As Mr Tsang adds, "In development terms, Hong Kong has a history of caring about some of its sites and heritage, but there just hasn't been as much of a desire to preserve as one would expect."
For the past 150 years, Hong Kong has been a city in flux.
It was transformed from a trading port into a centre for light industry and, in its latest incarnation, a global hub for the services industry.
Change is part of Hong Kong's DNA. With those changes Hong Kong has reclaimed land from the sea, swallowing more of its own harbour and altering its waterfront each time.
"Since 1841, the waterfront has moved forward four times," says Stephen Davies. "Hong Kong island has been moving seawards since the 1850s and becoming progressively bigger.
"What actually made Hong Kong - its sea trade - has become invisible."
Do you have any memories of Queen's Pier? What does it mean to you?
As a child I remember standing on the pier watching the double-ended ferries arrive. For a few cents, a trip across the harbour was always a minor treat. Perhaps Hong Kong is finally discovering the joys of nostalgia after decades of breakneck development!
Jason, Bath, England
The real battle is already lost. The Star Ferry Pier had much more significance as a heritage site than ever Queen's could have, so with this battle lost Queen's has no chance. And the fact it was the last/first place where the island's governors landed is an even more strong reminder to the Chinese government that they would much rather do without.

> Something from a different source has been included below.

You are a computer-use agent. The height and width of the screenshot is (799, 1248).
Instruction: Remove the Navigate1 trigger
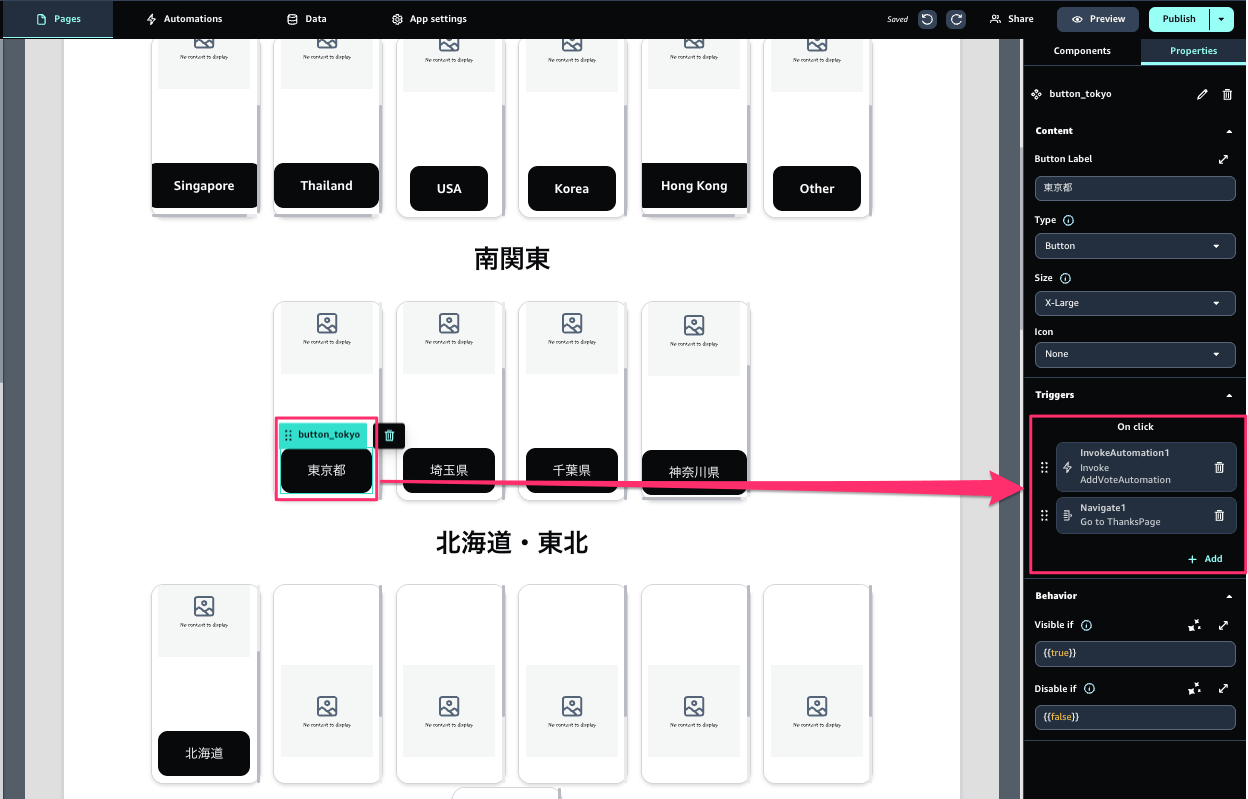1219,516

Ian A Bedford, Hsinchu, Taiwan
While the government publicity always emphasises the benefits of the planned Central Bypass, the plan for the reclaimed land also includes new shopping malls which we really don't need and which will detract from our marine heritage.
Hong Kong has always been driven by money, but there is a growing recognition here that other values should have a stronger place in decision making.
Rod Parkes, Taipo, Hong Kong
Frankly, I don't understand the hubbub. This pier does not look colonial; it is plain and utilitarian. I'm much more concerned about Hong Kong harbour itself, being squeezed into nothing more than a river due to new construction.
Bill Yarbrough, Cerritos, California
While I am sad to see it go, I see it necessary to improve the infrastructure linking the east and the west of the island. There are still many other landmarks that will remind us of our heritage, and how we Hong Kong people became who we are today.
Ken Lo, Hong Kong
Hong Kong will become just another generic Asian city if it continues to demolish historical buildings to make way for new roads and skyscrapers.
Donald Tsang has no respect for Hong Kong's history and is too willing to pander to the wishes of the mainland government rather than standing up for the people of Hong Kong.